Mi padre, como yo misma cuando he ido a algunas consultas, se hacía el simpático con celadores y enfermeras, y activó una capacidad para el chiste lingüístico que le haría merecedor de un sillón en la RAE: él busca una mímesis entre realidad, significante y significado que anula la arbitrariedad sausseriana del signo lingüístico y justifica cualquier intento inclusivo del lenguaje. Mi padre asevera que lo lógico, racional y correcto sería decir “estoy de pies”, en lugar de “estoy de pie”: únicamente las personas con una sola pierna apoyan un pie singular en el suelo. Los seres bípedos ―o todavía bípedos― nos alzamos en plural. Desde esta aproximación naturalista a la morfología, en Urgencias, mi padre analiza la necesidad de reservar la palabra “paciente” para quienes levantan la torre Eiffel con cerillas o cocinan durante horas un jarrete a baja temperatura; a la población de Urgencias le cuadraría más el término padeciente. Las ganas de sonreír, escapar, difuminan el hecho de que te han conectado al oxígeno, te duele y oyes los gritos de un hombre con una bajada de potasio. Una muchacha vomita después de intentar suicidarse tragándose una caja de paracetamoles ―ay― y utiliza el móvil para retransmitir en directo su estado…

Como afirmaba Eugenio o demostraba día a día Lenny Bruce, el humor nace de un amasijo de dolores inasumibles. Es una manera, simultáneamente cruel y balsámica, de afrontar la herida. El dolor es violencia y la risa a veces exagera esa violencia hasta convertirla en algo ridículo, mientras que, en otras ocasiones, el sentido del humor es una forma de decoro, generosa y distante -no por ello menos profunda- que contiene ira y miedo, soledad, la percepción de las asimetrías experimentadas cuando el cuerpo te castiga -a ti, muy particularmente a ti-, pero esos castigos constituyen una rutina para quien te atiende.

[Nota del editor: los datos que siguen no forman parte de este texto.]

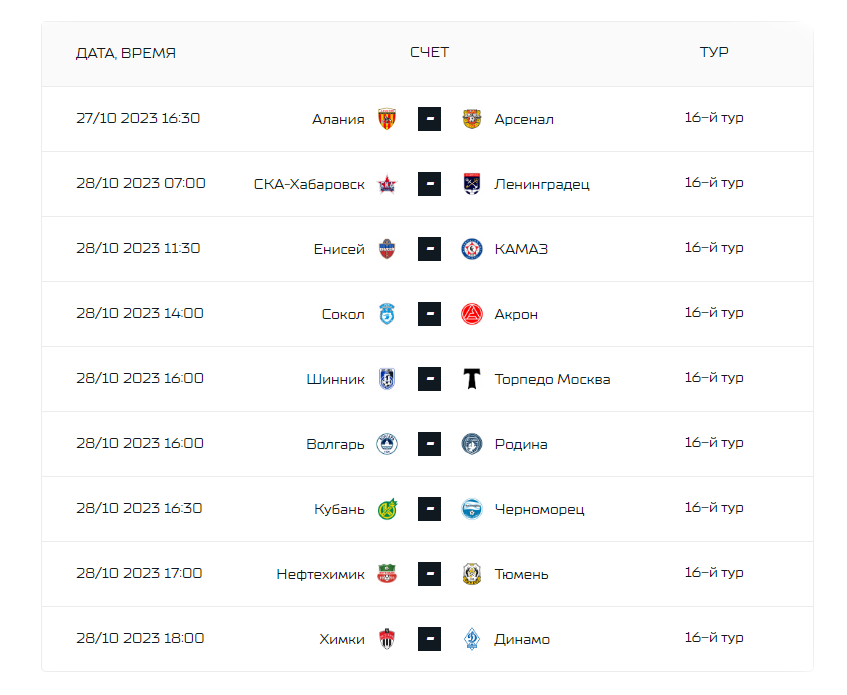Image resolution: width=847 pixels, height=695 pixels.
Task: Open score box for Сокол vs Акрон
Action: click(x=429, y=314)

A veces brota una amabilidad sobrehumana, pero quien te cuida no puede empatizar del todo contigo y con el de al lado, porque esa entrega le haría perder la cabeza y la perspectiva: la risa de las MIR que repasan sus lecciones en los boxes o el desapego de los cirujanos en una película como MASH ―no ha envejecido bien― ilustran el polo opuesto del abismo autodestructivo de Andrés Hurtado, médico protagonista de El árbol de la ciencia, que marcó mi entendimiento adolescente de la literatura. Esther Lucas ejercía de enfermera voluntaria. La montaña mágica. La televisión: El doctor Gannon, Urgencias, Anatomía de Grey, El buen doctor, House… En la espectacularización sentimental de la sanidad privada estadounidense hay una justificación política; también un regodeo masoquista reconocible en series enfocadas hacia ámbitos públicos como nuestro Hospital central. O quizá son procedimientos para desarrollar la membrana de la costumbre.

Más allá de la eterna sátira contra los médicos que habla del miedo, el chirriar de dientes y la crítica a la monetización de la salud, yo hoy no tengo bastantes poemas para expresar mi inmensa gratitud hacia las y los profesionales de la sanidad pública.